• Work instruction
With the pictures removed, retype the lines from the one holding "You are a GUI" through the end of the records, exactly as written.

• Extracted data
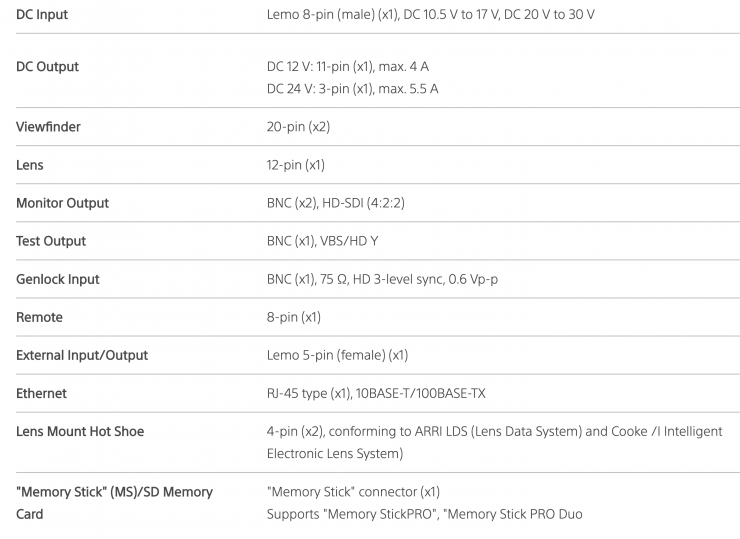Click the Lens row label
740x539 pixels.
[30, 165]
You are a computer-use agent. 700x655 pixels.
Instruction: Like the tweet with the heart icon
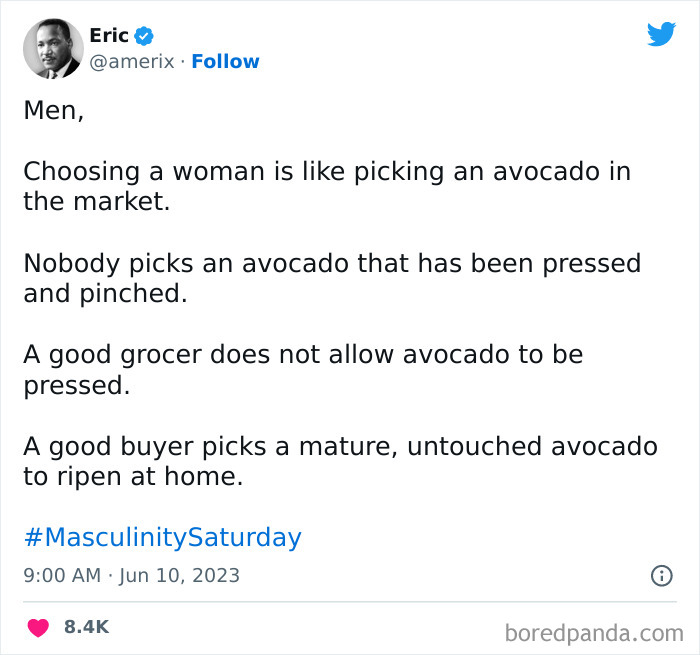pyautogui.click(x=38, y=627)
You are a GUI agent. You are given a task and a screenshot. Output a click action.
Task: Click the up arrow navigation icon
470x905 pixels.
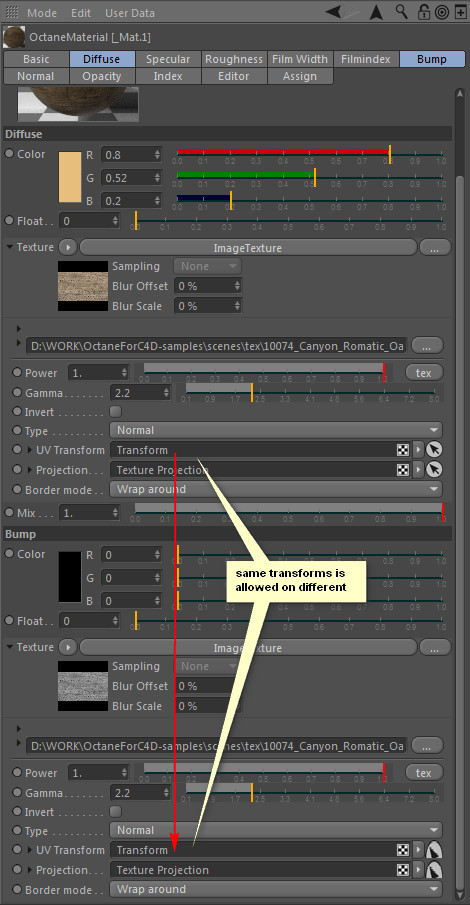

• Task output
You are a GUI agent. You are given a task and a screenshot. Output a click action.
Task: Click the up arrow navigation icon
470x905 pixels.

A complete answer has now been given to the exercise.